What Happened
The ECB deposit facility rate stands at 2.25% following the June 2026 Governing Council meeting, which delivered a 25bp cut — the third cut of 2026. Markets are pricing approximately 60% probability of a further 25bp cut at the September meeting.
What It Means
At 2.25%, the ECB deposit rate is materially below the 2022–2023 peak of 4.00%, removing the most acute pressure on rate-sensitive equity valuations.
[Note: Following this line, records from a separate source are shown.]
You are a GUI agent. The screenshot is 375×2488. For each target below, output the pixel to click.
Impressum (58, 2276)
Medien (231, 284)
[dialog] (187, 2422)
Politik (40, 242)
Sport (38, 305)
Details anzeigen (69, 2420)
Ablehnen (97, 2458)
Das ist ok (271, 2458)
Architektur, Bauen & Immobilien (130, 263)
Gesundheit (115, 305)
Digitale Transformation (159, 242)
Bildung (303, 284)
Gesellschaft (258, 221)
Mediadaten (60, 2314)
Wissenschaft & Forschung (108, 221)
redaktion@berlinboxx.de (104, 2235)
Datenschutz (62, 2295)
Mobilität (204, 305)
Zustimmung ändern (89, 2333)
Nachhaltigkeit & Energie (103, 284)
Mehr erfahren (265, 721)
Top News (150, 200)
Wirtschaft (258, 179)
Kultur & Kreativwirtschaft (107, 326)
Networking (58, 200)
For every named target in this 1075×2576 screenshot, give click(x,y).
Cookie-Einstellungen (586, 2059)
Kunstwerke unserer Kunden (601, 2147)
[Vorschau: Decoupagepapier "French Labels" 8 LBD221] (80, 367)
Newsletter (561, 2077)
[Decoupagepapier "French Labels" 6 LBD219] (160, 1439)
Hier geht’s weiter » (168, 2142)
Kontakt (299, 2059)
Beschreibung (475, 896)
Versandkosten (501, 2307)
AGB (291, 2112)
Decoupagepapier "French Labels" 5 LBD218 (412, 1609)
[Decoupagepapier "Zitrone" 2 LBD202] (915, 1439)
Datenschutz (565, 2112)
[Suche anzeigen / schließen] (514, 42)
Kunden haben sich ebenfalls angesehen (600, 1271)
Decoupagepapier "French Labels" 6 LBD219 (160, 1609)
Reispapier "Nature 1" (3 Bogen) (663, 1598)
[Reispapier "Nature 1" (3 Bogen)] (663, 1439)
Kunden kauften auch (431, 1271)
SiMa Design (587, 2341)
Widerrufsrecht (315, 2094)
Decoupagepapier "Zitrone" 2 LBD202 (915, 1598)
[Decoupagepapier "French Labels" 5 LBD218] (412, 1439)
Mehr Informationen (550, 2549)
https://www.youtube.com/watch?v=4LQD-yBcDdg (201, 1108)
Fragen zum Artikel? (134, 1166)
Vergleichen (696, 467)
European bank net interest margins — the spread between lending rates and deposit costs — remain supported at current levels; ING, BNP Paribas, and Santander have all guided stable NIM for H2 2026. The more significant re-rating is underway in REITs and infrastructure equities: the discount rate compression since peak rates has lifted the present value of long-duration cash flows, and further cuts would extend that tailwind to property-heavy indices like the FTSE MIB (Enel, Snam) and IBEX 35 (Iberdrola, Red Electrica).
Who Is Affected
Eurozone pension funds and insurance companies running liability-matching fixed-income portfolios are recalibrating duration as bond yields drift lower, creating demand for longer-dated EU sovereign paper. Retail investors in Dutch and German index-tracking ETFs are the downstream beneficiaries: lower discount rates mechanically lift the NAV of growth-heavy indices like the AEX (ASML at ~25% weight) even without underlying earnings changes.
What to Watch
The September 11 ECB Governing Council meeting is the next live decision date; the July flash CPI release on 31 July will set the tone for whether services inflation has cooled sufficiently to justify a 50bp September cut.